The concept of pre-emptive analgesia means, that introducing an analgesic regimen before the application of noxious stimuli will prevent sensitization of the nervous system and reduce the incidence and severity of chronic pain (37). Controlling acute postoperative pain is one strategy in avoiding the development of chronic pain. Hypomagnesemia can activate inflammatory neuro-endocrine pathways, and some anti-inflammatory effects of MgSO4 may be due to the treatment of subclinical hypomagnesemia. Additionally, magnesium has α-adrenergic antagonistic effects and inhibits calcium-mediated neuroendocrine secretion (38). Those effects may impact the nociceptive processing and is another explanation of the analgesic effect of magnesium long after primary application.
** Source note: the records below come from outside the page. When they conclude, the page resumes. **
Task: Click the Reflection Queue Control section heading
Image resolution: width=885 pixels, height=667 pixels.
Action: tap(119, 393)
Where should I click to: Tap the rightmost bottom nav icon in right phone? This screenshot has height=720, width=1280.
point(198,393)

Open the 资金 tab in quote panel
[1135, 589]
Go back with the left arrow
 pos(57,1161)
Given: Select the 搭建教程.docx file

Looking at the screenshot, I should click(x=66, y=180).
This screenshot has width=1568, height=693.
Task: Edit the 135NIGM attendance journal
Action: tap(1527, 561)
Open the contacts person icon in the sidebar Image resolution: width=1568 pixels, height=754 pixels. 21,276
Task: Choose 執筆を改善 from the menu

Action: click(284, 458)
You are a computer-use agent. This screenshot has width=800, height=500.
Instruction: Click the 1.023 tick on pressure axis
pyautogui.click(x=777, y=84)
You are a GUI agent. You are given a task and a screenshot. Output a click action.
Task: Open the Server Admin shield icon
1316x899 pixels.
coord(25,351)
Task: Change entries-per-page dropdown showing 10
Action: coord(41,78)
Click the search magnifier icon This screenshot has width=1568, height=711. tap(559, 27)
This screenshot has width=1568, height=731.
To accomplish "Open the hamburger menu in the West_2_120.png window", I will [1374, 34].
Several studies have demonstrated less clinical-relevant and severe pain after minimal-invasive surgery (39,40). However, there are still indications for thoracotomy in the era of minimal-invasive thoracoscopic and robotic surgery, respectively. The present study has demonstrated a positive effect on the acute and chronic postoperative pain after open and generally more painful surgery. In the next step, the effects of MgSO4 might be investigated in patients undergoing minimally-invasive surgery in narcotized or awake patients as adjunct to local anesthetics, respectively.
Every study has its limitations. First, it is a prospective observational study, but not a controlled randomized trial. Second, we did not explicitly look at adverse events such as flushing, nausea, headache and dizziness. Third, our patients had no epidural catheter. However, insertion of an epidural catheter has its failure rate which might be linked to inadequate analgesia (41). Inadequate analgesia in the acute postoperative period might be one cause in developing CPTP. No superiority of epidural analgesia could be found in a large retrospective trial with 1,555 thoracotomies (42) comparing epidural analgesia with oral opioid protocol. Patients with epidural analgesia were dismissed with higher opioid doses than patients with the oral opioid protocol. No differences in recovery of bowel function were found. This underlines the need of an effective analgesic concept in the perioperative setting. Finally, it was not a double-blinded study which is important for the objective assessment of pain.
In conclusion, our findings demonstrate that MgSO4 yields substantial benefit in reduction and preventing acute postoperative pain at rest as well as chronic neuropathic post-thoracotomy pain. MgSO4 reduces the postoperative opioid consumption. Further randomized-controlled clinical trials are needed to confirm these findings.
Conflicts of Interest: The authors have no conflicts of interest to declare.
Ethical Statement: This study was conducted in accordance with the amended Declaration of Helsinki. Local Ethics Committee approved the protocol (MC 144/2013) and the study was registered at ClinicalTrials.gov (NCT 02008747). Written informed consent was obtained from all patients participating in this trial.